Nuevo Teatro Alcalá. C/ Jorge Juan, número 62. Metro Príncipe de Vergara. Precio de la clase, 15 euros. Abono por cuatro clases, 50 euros. Clases, martes (a las 19.30) y viernes (19.00). Teléfono 91 426 47 79.

Una historia de amor espectacular

El musical argentino Tanguera es el espectáculo con el que el empresario porteño Alejandro Romay inauguró el Nuevo Teatro Alcalá, tras permanecer cerrado durante 14 años.

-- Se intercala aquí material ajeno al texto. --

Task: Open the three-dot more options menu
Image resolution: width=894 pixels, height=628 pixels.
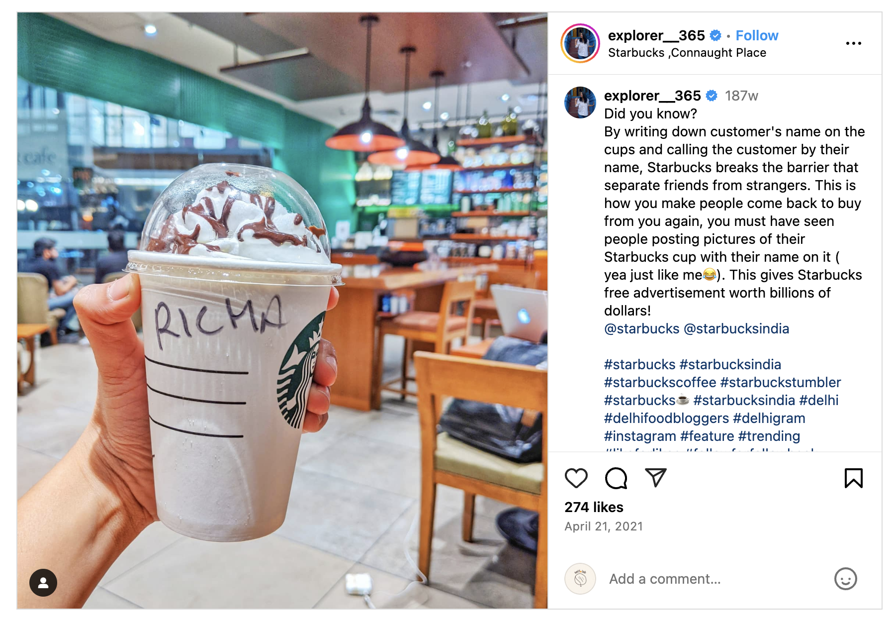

Desde su estreno, el 29 de enero del presente año, hasta la fecha ha sido presenciado por más de 25.000 espectadores y con un lleno total en cada función.

"El espectáculo", explica Alejandro Romay, "lleva más de siete semanas en cartelera y lo más problable es que hagamos una prórroga hasta finales de junio debido al éxito que tenemos. Después nos iremos con el musical a Alemania, Chile. Y después volveremos a España para hacer una gira por las ciudades más importantes, como Sevilla y Barcelona".

Tanguera es el primer musical argentino de tango que va más allá de la historia trágica de amor que se narra, para así poner en escena y representar, al mismo tiempo, otro tipo de historia: la del tango argentino, su origen y sus transformaciones a partir de la llegada de inmigrantes europeos.

De esta manera, Tanguera encuentra una manera eficaz de explicar cómo nació y se produjo el crisol de razas en la Argentina. "El hecho de que haya una historia de amor detrás", explica la primera bailarina y coreógrafa del musical, Mora Godoy, "permite que se pontencie este baile. "Esto es lo que marca la diferencia con los demás espectáculos de tango: Tanguera tiene la superestructura de un espectáculo de Broadway, pero está contado a través de una historia que permite que se potencie todo lo que está ahí adentro. Bailarlo es agotador y hermoso a la vez, pero sobre todo diferente y emotivo", confiesa.

* Este artículo apareció en la edición impresa del miércoles, 12 de marzo de 2003.